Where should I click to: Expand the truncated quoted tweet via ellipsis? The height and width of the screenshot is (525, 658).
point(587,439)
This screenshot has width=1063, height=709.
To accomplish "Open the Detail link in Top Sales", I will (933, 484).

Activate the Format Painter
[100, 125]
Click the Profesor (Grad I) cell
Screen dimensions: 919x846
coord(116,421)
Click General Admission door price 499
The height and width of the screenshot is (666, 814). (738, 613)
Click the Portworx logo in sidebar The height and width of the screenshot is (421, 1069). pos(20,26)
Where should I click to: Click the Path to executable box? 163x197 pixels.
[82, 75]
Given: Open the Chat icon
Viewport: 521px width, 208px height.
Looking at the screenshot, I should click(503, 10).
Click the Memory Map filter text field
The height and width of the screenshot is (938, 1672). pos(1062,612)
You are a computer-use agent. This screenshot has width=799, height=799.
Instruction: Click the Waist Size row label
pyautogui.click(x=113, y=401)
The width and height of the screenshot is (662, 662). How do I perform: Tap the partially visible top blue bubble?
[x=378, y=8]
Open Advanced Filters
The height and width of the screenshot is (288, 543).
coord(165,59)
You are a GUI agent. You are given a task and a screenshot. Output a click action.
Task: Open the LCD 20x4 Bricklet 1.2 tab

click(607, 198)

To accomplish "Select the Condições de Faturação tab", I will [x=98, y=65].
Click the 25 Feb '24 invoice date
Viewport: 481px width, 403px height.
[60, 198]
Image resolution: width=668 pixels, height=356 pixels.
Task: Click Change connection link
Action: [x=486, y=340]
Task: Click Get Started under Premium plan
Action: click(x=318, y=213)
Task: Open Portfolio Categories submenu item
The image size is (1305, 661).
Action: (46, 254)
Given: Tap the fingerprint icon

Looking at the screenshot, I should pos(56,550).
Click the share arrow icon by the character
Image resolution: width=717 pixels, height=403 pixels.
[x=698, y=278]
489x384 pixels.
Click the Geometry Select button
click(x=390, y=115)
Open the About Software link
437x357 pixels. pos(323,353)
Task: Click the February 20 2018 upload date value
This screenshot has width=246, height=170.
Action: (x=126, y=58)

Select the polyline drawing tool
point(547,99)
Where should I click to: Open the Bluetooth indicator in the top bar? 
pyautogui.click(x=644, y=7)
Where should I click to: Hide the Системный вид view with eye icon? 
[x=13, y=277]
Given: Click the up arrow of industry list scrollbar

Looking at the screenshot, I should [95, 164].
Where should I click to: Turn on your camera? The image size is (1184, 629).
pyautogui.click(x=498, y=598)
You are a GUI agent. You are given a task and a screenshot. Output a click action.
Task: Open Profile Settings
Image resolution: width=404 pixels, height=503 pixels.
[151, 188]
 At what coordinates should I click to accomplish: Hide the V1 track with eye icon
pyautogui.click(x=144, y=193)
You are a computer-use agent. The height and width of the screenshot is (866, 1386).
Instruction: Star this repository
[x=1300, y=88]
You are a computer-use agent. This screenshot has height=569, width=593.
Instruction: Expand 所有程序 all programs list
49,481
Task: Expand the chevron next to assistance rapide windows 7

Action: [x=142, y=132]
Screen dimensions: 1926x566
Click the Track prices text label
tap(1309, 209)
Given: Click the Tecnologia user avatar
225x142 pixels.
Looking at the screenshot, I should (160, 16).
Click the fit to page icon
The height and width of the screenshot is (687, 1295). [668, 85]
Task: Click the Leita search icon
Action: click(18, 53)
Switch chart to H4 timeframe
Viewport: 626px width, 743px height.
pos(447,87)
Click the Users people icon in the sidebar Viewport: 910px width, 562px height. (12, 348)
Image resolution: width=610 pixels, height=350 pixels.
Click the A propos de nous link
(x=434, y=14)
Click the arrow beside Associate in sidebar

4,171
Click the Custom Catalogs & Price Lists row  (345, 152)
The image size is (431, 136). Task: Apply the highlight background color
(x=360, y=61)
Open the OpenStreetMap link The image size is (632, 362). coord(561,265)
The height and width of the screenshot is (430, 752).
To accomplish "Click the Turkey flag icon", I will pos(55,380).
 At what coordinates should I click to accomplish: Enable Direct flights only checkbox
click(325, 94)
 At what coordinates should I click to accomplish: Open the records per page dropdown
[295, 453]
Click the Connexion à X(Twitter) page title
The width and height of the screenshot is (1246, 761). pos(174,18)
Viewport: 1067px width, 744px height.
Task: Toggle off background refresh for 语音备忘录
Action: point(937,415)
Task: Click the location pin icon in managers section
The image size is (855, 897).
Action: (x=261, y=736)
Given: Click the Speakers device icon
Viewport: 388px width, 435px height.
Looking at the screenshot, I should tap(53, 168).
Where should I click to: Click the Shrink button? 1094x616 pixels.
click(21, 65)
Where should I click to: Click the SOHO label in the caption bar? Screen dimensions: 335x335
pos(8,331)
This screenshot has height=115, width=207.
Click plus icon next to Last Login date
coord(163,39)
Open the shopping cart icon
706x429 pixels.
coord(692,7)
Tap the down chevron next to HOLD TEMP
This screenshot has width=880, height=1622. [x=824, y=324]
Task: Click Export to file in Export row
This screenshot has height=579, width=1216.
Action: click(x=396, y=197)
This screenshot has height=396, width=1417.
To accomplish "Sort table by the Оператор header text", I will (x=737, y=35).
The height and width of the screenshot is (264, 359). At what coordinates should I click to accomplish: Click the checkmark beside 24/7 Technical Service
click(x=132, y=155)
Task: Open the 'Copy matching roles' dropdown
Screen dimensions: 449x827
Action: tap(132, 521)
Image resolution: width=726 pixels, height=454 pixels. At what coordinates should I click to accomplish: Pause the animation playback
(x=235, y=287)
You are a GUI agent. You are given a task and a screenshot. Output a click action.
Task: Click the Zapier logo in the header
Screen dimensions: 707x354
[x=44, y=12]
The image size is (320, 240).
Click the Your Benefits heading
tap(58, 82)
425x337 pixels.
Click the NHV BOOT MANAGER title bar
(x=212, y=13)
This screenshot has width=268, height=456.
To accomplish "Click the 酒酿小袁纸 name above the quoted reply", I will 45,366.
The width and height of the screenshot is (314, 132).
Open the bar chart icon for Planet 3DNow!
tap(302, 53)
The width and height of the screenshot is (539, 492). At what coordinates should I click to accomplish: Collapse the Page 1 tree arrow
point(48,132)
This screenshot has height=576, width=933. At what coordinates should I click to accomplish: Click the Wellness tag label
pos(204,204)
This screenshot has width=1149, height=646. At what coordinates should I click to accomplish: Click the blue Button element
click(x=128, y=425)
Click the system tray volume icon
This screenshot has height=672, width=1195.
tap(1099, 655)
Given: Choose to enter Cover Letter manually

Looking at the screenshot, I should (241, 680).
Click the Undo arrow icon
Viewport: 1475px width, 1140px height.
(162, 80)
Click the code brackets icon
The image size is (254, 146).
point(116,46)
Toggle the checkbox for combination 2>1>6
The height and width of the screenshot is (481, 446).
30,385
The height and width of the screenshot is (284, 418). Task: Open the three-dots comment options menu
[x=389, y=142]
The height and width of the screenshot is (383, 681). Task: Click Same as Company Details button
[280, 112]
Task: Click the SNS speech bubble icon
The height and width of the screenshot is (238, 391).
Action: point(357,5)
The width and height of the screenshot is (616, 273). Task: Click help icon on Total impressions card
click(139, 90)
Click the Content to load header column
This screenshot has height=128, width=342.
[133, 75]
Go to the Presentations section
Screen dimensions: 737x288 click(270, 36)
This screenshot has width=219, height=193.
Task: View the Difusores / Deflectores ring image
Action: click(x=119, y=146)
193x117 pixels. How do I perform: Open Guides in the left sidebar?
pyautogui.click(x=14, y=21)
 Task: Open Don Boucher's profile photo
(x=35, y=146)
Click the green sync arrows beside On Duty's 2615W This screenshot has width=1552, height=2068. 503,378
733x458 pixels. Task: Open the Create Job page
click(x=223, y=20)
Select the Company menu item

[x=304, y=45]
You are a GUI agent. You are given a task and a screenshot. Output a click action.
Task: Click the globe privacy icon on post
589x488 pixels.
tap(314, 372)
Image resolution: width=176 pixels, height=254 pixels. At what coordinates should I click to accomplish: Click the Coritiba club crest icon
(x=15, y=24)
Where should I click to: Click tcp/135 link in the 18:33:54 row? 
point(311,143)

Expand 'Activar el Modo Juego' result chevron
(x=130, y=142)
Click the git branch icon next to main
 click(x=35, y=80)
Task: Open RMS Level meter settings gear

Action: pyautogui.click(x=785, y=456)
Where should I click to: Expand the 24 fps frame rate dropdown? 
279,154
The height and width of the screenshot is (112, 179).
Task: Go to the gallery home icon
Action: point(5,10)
····················
*Description of the task*
What is needed is an exact copy of the lines from the one containing "Where should I click to: Expand the 24" to the end of the data; please add nothing else.

*Exercise output*
Where should I click to: Expand the 24 fps frame rate dropdown? 
279,154
The height and width of the screenshot is (112, 179).
Task: Go to the gallery home icon
Action: point(5,10)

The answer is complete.